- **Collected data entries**
★ ★ ★

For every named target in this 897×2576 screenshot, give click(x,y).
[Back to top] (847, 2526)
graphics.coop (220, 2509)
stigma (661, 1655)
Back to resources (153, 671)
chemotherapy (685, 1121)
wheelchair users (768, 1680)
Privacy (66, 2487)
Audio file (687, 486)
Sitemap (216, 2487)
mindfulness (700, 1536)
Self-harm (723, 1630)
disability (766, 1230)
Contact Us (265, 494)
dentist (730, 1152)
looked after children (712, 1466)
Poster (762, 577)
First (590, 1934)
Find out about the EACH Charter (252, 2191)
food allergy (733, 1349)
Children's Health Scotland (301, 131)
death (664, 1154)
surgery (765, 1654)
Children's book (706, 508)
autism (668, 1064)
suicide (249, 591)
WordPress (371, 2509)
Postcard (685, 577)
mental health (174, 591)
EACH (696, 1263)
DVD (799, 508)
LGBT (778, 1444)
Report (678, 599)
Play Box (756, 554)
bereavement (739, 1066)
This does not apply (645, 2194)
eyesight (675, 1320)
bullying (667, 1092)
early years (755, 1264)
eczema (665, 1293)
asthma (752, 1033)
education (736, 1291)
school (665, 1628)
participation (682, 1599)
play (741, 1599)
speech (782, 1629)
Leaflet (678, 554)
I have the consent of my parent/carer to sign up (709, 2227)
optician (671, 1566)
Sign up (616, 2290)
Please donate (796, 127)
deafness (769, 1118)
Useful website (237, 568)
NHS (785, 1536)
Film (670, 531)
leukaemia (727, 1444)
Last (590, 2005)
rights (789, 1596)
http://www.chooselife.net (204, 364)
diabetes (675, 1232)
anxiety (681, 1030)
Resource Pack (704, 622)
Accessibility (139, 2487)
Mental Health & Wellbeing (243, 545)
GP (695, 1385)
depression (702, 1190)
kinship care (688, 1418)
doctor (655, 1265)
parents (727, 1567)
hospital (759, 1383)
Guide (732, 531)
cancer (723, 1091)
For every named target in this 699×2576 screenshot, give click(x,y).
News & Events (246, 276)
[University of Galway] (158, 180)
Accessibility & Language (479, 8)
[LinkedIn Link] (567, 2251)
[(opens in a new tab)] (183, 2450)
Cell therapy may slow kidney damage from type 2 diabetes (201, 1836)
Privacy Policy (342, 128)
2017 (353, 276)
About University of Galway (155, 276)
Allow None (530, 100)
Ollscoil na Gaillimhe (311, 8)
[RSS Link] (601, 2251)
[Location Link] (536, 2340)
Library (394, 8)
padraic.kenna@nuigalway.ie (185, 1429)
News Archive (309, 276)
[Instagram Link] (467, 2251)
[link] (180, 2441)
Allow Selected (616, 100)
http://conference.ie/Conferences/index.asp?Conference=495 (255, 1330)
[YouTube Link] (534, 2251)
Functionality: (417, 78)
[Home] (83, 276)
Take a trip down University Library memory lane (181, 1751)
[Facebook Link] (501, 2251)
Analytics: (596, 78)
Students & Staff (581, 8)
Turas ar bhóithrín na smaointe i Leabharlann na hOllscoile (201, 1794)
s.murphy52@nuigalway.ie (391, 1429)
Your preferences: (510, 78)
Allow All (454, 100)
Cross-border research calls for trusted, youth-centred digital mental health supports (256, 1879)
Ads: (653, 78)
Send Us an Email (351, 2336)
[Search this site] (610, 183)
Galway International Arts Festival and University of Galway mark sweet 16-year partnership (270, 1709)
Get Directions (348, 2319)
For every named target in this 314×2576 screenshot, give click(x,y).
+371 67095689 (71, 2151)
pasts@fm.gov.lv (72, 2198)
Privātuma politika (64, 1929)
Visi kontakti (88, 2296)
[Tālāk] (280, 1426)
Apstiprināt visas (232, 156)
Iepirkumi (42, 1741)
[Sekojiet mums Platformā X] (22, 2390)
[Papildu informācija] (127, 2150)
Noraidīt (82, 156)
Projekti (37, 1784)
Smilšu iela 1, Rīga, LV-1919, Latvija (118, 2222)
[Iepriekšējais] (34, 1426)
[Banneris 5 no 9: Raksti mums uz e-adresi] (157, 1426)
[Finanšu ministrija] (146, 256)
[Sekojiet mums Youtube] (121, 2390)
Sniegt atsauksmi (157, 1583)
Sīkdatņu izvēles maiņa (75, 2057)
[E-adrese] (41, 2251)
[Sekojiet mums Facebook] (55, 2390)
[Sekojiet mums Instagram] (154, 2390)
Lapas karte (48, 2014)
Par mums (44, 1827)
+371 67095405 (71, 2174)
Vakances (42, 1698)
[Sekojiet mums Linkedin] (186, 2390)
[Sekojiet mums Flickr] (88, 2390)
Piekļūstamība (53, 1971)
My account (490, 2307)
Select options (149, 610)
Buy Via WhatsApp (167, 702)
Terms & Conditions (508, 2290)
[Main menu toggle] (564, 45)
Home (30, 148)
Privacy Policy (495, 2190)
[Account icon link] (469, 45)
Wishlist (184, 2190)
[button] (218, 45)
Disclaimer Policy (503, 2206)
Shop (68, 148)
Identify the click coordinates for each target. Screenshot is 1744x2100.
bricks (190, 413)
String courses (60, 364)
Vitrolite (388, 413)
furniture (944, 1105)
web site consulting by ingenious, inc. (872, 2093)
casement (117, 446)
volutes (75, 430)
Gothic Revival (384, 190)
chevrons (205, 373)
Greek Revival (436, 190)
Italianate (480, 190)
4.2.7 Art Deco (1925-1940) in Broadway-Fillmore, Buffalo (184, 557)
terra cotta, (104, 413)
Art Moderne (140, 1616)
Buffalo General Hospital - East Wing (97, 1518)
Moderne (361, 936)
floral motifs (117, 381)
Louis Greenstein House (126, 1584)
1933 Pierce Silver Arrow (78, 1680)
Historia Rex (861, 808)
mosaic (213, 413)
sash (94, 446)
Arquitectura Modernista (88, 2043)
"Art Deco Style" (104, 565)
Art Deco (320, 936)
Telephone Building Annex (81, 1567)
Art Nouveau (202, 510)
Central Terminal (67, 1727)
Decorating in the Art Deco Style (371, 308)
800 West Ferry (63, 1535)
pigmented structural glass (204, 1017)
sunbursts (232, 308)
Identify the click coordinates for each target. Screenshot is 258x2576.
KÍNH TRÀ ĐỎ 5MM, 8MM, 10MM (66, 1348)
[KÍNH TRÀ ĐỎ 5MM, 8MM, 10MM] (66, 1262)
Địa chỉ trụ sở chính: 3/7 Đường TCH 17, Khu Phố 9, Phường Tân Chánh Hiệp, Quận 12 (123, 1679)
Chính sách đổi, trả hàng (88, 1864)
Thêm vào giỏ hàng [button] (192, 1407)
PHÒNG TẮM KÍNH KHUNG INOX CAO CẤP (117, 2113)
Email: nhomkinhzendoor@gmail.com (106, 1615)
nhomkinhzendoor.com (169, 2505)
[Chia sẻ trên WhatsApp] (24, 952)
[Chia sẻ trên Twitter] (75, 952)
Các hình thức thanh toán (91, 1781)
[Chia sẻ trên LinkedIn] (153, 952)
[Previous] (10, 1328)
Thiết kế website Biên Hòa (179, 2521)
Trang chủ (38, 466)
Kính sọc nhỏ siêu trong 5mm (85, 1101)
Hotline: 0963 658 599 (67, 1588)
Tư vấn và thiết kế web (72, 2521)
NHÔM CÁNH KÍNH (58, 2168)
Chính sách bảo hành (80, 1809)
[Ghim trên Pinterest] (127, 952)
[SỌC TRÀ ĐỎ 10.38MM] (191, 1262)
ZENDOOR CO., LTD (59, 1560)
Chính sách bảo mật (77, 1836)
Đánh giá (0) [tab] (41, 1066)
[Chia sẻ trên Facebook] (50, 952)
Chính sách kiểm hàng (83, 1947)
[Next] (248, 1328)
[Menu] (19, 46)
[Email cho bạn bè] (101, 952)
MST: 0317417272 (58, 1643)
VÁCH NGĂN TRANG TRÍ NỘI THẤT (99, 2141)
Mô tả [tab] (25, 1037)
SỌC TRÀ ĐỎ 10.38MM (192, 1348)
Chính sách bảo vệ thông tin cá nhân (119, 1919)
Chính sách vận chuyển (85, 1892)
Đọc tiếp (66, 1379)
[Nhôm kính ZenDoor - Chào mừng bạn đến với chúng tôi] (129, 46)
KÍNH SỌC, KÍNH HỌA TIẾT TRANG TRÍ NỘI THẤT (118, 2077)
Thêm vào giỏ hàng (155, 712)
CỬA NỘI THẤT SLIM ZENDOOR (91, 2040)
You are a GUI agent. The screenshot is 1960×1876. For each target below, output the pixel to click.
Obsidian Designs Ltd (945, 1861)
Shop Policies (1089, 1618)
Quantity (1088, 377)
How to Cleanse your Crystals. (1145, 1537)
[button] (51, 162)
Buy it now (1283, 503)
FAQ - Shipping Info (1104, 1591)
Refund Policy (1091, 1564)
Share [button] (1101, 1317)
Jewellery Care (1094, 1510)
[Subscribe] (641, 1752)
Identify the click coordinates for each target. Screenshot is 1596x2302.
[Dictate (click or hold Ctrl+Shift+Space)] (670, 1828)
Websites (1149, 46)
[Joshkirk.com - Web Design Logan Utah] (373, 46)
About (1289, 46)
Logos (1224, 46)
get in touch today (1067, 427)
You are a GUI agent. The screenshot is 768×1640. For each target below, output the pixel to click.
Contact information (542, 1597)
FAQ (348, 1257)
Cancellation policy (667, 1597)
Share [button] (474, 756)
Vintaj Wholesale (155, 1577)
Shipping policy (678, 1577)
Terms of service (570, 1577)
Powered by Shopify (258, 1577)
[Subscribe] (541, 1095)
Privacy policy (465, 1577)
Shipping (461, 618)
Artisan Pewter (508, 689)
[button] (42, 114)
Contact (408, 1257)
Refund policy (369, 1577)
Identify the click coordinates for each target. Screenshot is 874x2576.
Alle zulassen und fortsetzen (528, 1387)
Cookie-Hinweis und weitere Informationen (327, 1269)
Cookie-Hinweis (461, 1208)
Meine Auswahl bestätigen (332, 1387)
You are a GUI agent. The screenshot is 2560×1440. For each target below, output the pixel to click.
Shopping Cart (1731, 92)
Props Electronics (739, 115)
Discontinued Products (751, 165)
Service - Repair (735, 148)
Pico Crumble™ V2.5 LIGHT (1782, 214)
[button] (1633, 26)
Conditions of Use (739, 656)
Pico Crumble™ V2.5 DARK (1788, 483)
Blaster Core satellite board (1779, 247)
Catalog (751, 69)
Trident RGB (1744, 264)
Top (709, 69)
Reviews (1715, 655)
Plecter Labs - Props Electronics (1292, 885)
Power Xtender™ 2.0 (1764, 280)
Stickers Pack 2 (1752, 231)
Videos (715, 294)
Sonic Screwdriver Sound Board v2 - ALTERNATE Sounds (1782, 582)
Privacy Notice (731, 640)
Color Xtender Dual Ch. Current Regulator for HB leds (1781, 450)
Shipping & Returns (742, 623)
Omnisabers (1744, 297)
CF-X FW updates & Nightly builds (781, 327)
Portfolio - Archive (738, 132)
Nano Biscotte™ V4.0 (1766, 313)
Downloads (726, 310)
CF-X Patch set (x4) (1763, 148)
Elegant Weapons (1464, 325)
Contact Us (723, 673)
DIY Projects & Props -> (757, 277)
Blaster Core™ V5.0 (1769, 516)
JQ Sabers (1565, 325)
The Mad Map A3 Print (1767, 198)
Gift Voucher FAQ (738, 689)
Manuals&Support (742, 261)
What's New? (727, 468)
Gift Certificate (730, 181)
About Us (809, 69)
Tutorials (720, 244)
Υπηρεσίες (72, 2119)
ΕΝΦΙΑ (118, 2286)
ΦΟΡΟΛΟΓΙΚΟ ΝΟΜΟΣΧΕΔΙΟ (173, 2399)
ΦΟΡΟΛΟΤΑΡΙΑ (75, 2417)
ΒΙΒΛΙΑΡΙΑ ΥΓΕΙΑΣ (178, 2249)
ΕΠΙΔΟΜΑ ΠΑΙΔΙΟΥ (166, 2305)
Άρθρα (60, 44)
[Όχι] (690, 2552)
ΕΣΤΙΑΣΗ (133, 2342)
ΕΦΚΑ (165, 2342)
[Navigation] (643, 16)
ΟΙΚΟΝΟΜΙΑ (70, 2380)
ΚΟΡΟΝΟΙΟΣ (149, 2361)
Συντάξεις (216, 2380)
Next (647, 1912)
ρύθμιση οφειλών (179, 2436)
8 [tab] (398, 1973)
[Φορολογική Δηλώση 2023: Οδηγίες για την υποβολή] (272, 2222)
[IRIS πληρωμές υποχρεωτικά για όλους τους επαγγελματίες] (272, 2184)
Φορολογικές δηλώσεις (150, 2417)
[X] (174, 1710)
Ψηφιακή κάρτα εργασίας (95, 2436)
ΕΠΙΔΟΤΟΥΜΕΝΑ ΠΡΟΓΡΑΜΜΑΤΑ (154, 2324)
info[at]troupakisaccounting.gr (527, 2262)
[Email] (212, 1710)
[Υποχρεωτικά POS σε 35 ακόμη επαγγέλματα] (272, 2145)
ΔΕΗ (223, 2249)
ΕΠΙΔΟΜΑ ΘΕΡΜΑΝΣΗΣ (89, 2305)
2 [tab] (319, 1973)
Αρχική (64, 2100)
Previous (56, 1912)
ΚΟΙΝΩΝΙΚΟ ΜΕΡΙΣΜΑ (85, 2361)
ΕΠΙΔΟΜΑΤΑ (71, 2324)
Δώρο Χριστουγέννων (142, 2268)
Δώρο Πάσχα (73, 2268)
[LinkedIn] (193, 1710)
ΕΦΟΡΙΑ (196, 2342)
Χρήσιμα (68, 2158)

★ ★ ★

- **Required work**
The range runs from the line above containing "Thiết kế website Biên Hòa (179, 2521)" to the line containing "Screenshot is 1596x2302.", inclusive. Restate those lines word for word and no others.

- **Solution to the exercise**
Thiết kế website Biên Hòa (179, 2521)
Trang chủ (38, 466)
Kính sọc nhỏ siêu trong 5mm (85, 1101)
Hotline: 0963 658 599 (67, 1588)
Tư vấn và thiết kế web (72, 2521)
NHÔM CÁNH KÍNH (58, 2168)
Chính sách bảo hành (80, 1809)
[Ghim trên Pinterest] (127, 952)
[SỌC TRÀ ĐỎ 10.38MM] (191, 1262)
ZENDOOR CO., LTD (59, 1560)
Chính sách bảo mật (77, 1836)
Đánh giá (0) [tab] (41, 1066)
[Chia sẻ trên Facebook] (50, 952)
Chính sách kiểm hàng (83, 1947)
[Next] (248, 1328)
[Menu] (19, 46)
[Email cho bạn bè] (101, 952)
MST: 0317417272 (58, 1643)
VÁCH NGĂN TRANG TRÍ NỘI THẤT (99, 2141)
Mô tả [tab] (25, 1037)
SỌC TRÀ ĐỎ 10.38MM (192, 1348)
Chính sách bảo vệ thông tin cá nhân (119, 1919)
Chính sách vận chuyển (85, 1892)
Đọc tiếp (66, 1379)
[Nhôm kính ZenDoor - Chào mừng bạn đến với chúng tôi] (129, 46)
KÍNH SỌC, KÍNH HỌA TIẾT TRANG TRÍ NỘI THẤT (118, 2077)
Thêm vào giỏ hàng (155, 712)
CỬA NỘI THẤT SLIM ZENDOOR (91, 2040)
You are a GUI agent. The screenshot is 1960×1876. For each target below, output the pixel to click.
Obsidian Designs Ltd (945, 1861)
Shop Policies (1089, 1618)
Quantity (1088, 377)
How to Cleanse your Crystals. (1145, 1537)
[button] (51, 162)
Buy it now (1283, 503)
FAQ - Shipping Info (1104, 1591)
Refund Policy (1091, 1564)
Share [button] (1101, 1317)
Jewellery Care (1094, 1510)
[Subscribe] (641, 1752)
Identify the click coordinates for each target. Screenshot is 1596x2302.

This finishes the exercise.